**Written request:** Reproduce word for word the part of the records that opens with the line containing "You are a GUI" and runs through the end of the records, leaving the pictures out of your answer.

start Provided records

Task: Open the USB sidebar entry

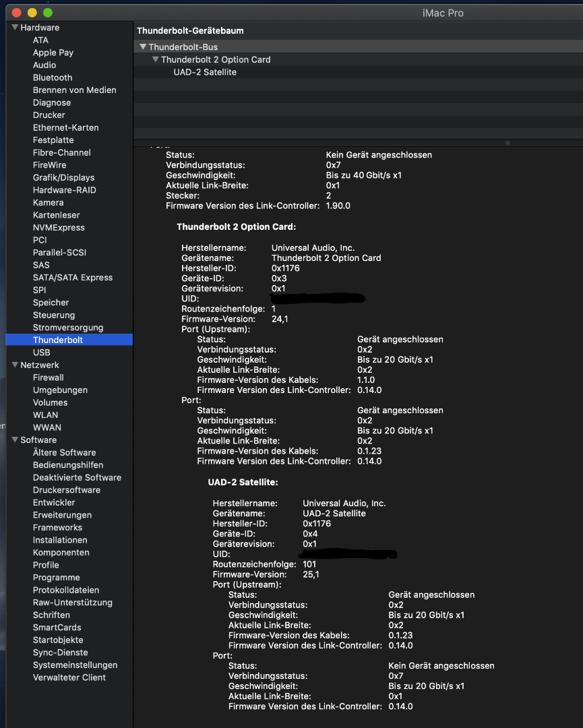Action: click(41, 353)
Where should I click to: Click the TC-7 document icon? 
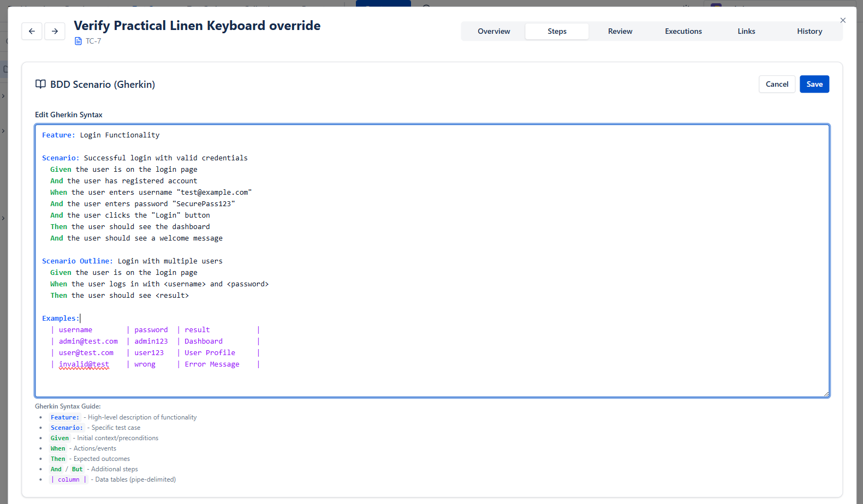pos(78,41)
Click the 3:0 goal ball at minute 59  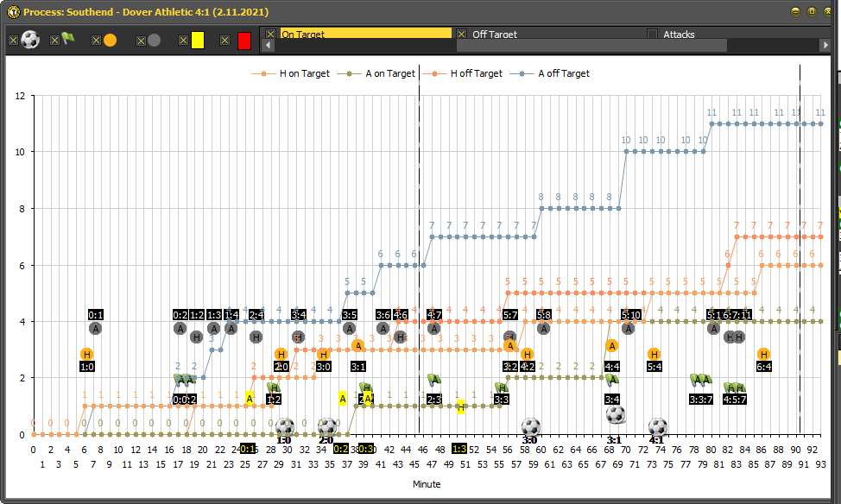[531, 426]
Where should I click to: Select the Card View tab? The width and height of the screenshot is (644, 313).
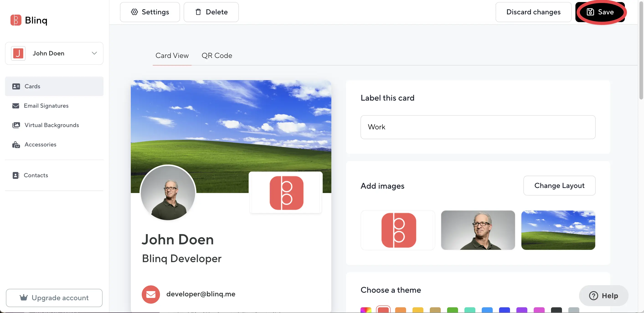pos(172,56)
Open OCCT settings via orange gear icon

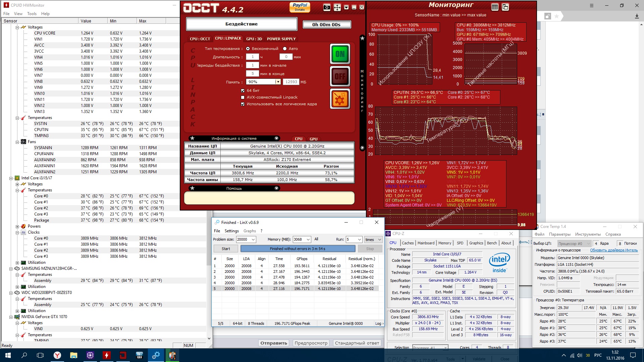click(340, 99)
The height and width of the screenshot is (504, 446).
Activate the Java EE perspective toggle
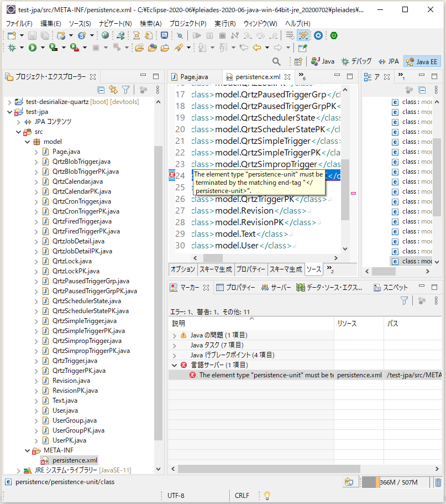pos(422,61)
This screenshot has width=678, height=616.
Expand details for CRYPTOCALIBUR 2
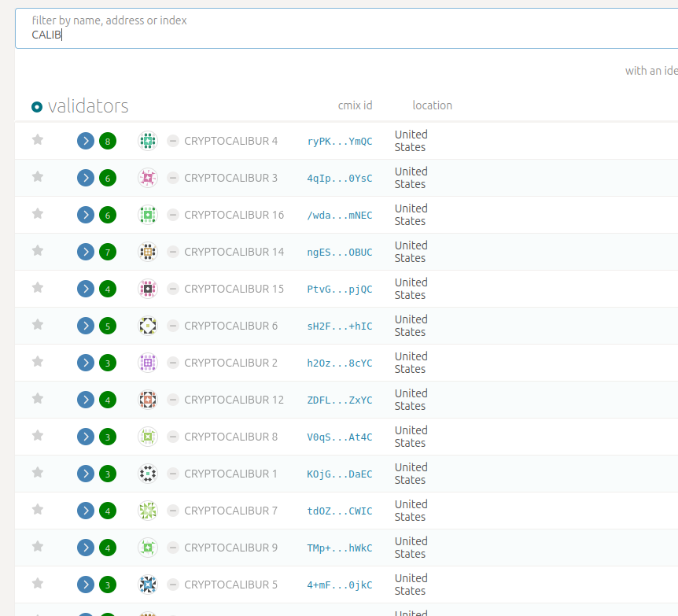tap(86, 363)
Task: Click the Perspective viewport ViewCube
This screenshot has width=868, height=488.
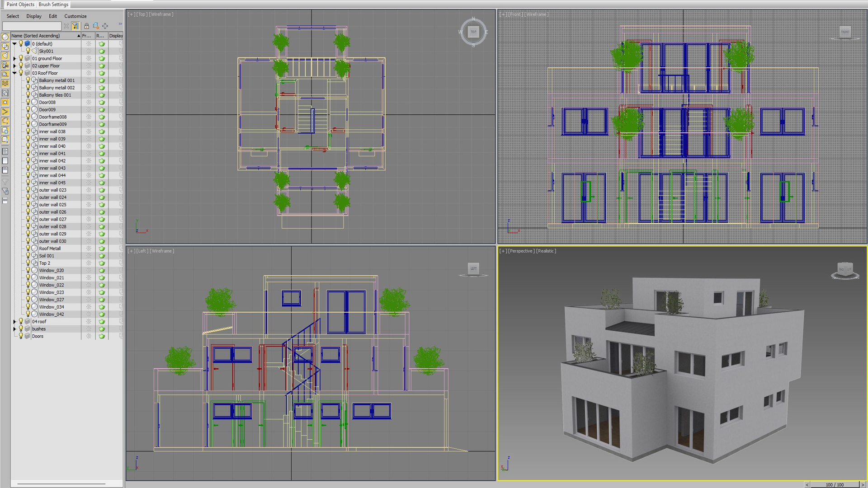Action: [844, 270]
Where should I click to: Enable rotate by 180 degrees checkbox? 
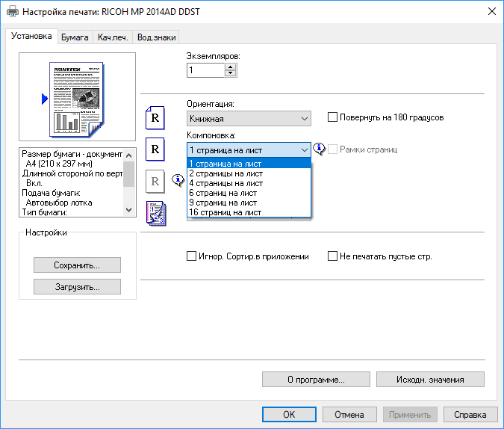click(333, 117)
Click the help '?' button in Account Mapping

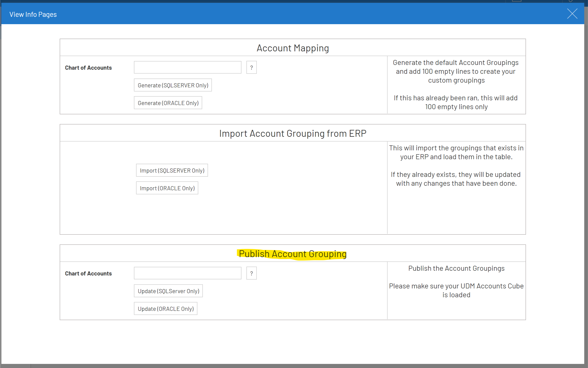point(251,67)
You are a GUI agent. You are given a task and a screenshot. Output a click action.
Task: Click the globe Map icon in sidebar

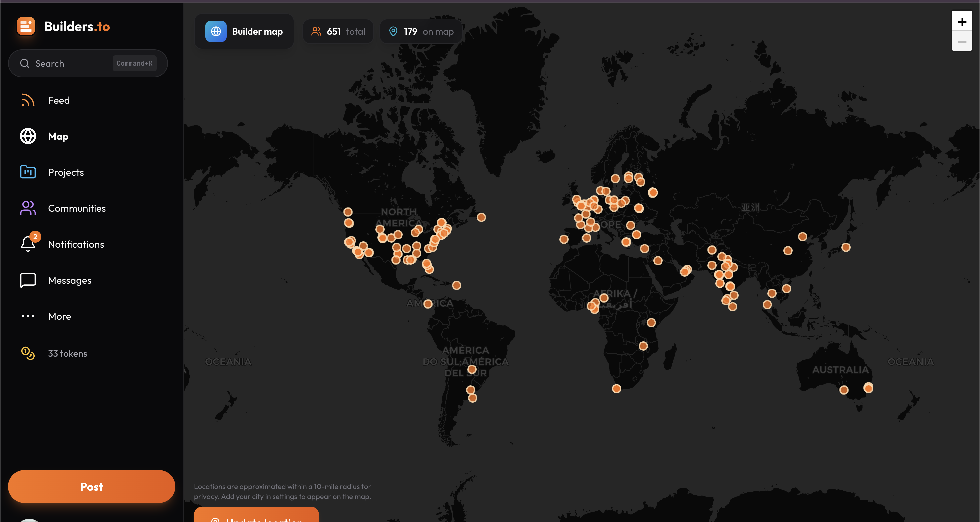28,136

end Provided records

**Task output:**
You are a GUI agent. You are given a task and a screenshot. Output a click action.
Task: Click the globe Map icon in sidebar

28,136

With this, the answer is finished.